Records provided:
■ ■ ■ ■ ■

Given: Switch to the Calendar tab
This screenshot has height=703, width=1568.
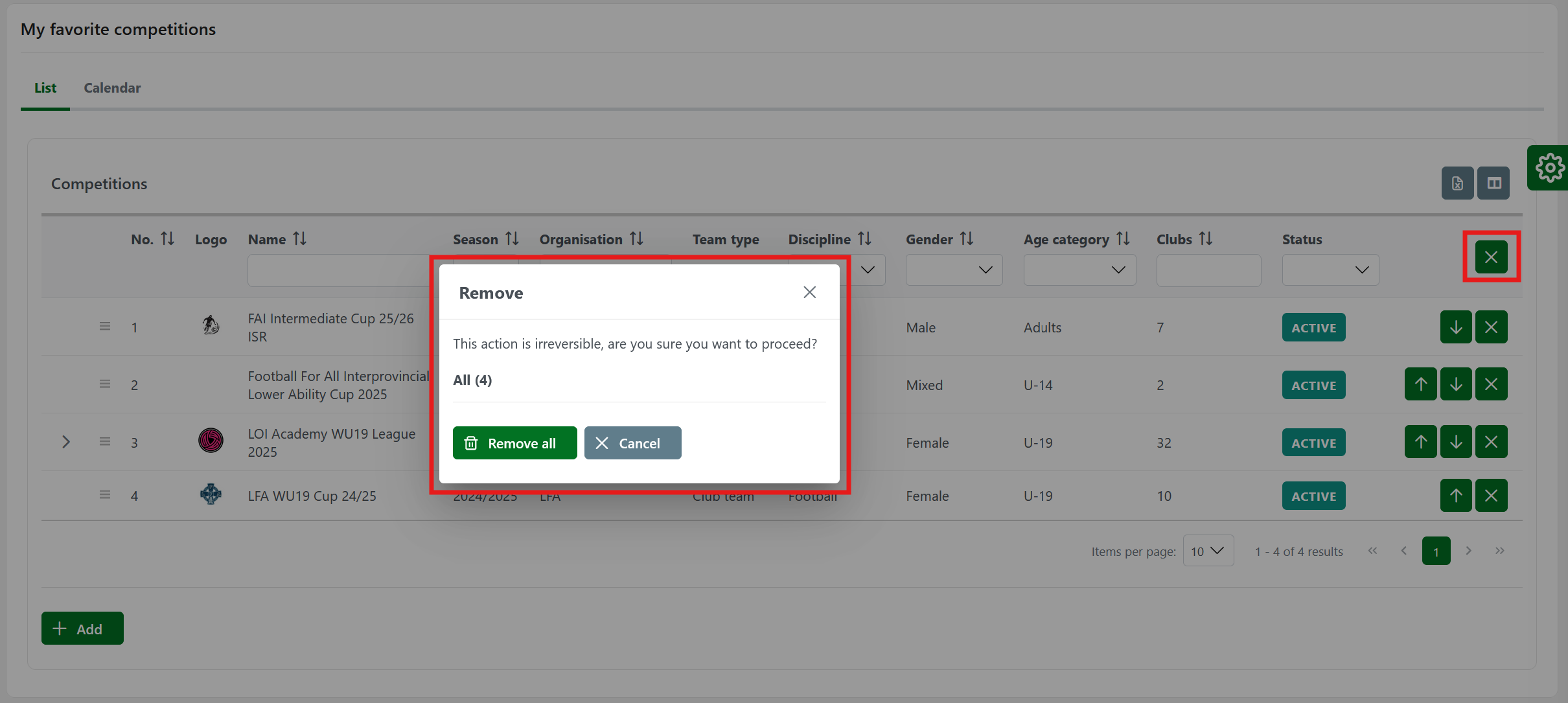Looking at the screenshot, I should tap(112, 88).
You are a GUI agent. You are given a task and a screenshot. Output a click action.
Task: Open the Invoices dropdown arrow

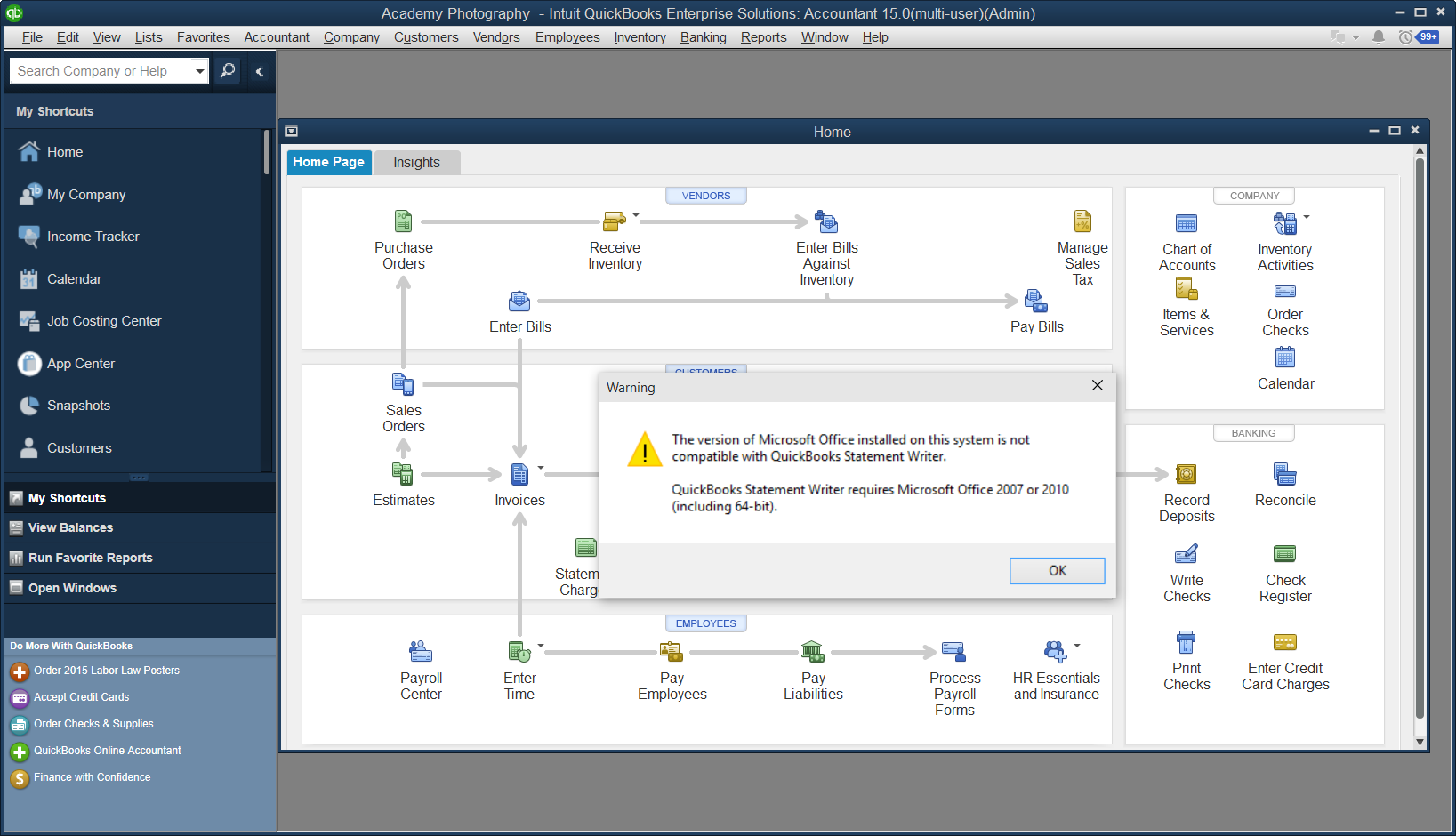coord(539,467)
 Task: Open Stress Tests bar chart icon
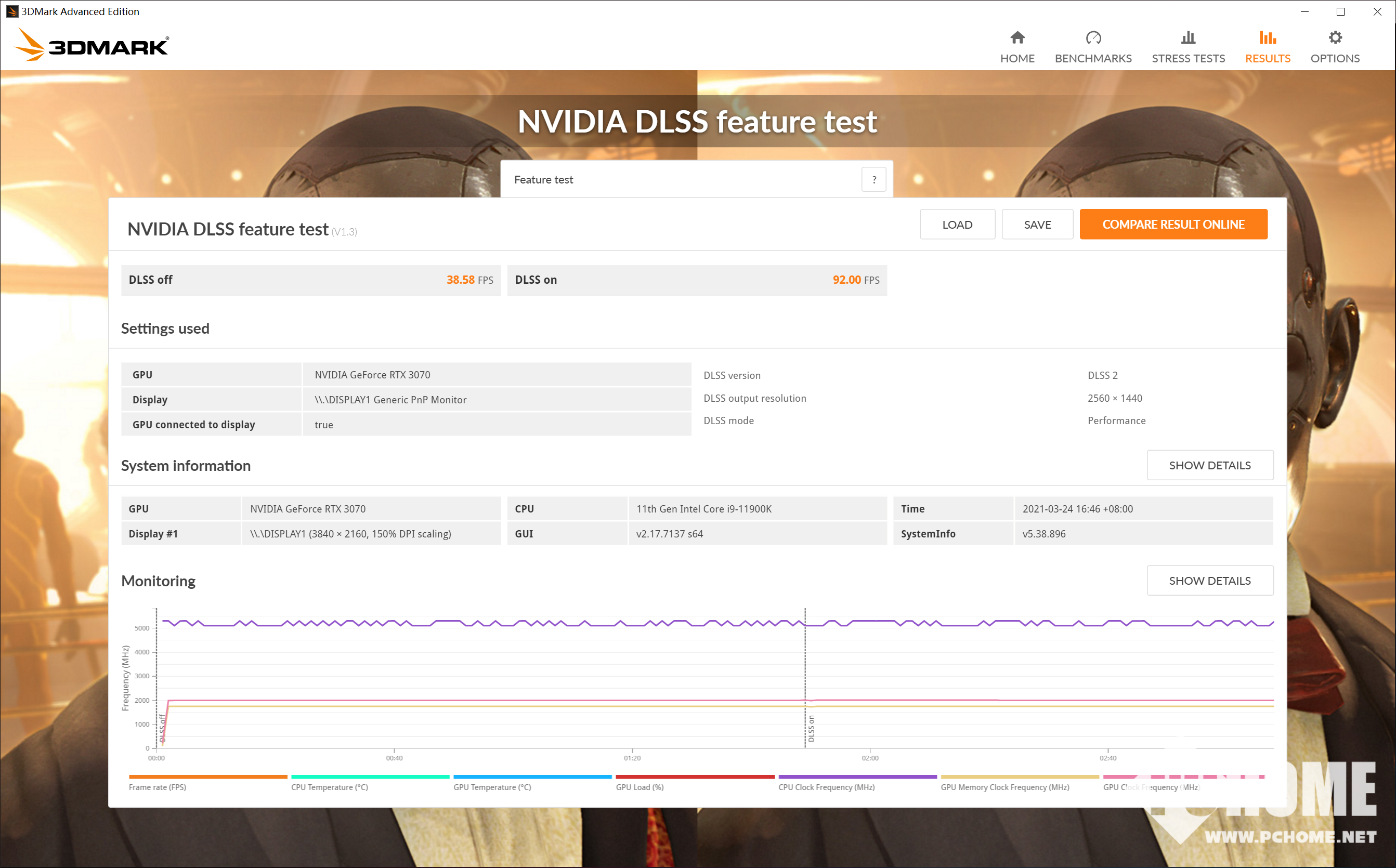point(1188,38)
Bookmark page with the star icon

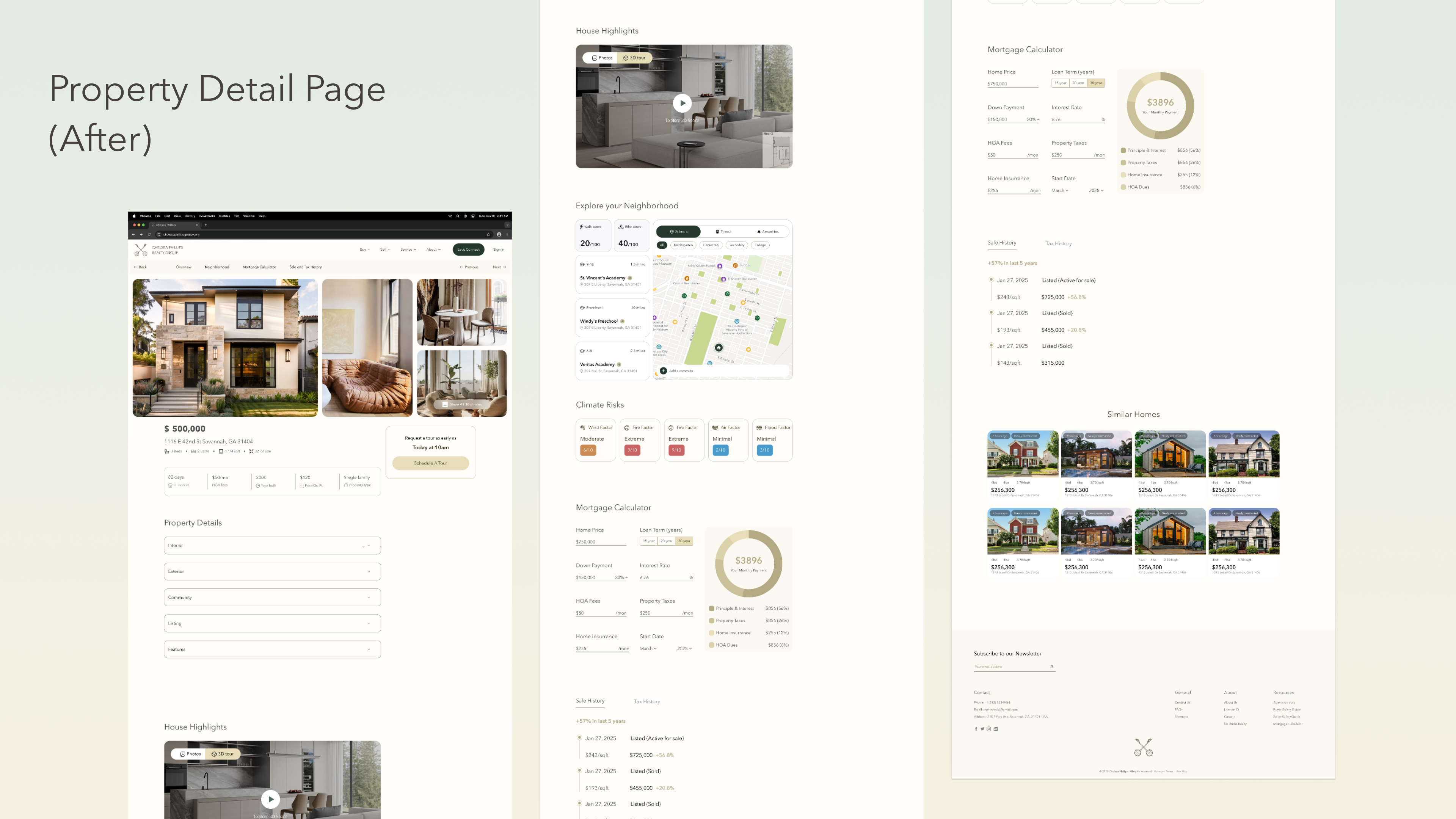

■ ■ ■ ■ ■

Activity:
The expected output is the lines from the line that contains "Task: Open the Invoices dropdown arrow" through the last line of the material, reproduced exactly, with both ends present and pictures absent.

Response box:
Task: Open the Invoices dropdown arrow

coord(539,467)
 Task: Open Stress Tests bar chart icon
point(1188,38)
Bookmark page with the star icon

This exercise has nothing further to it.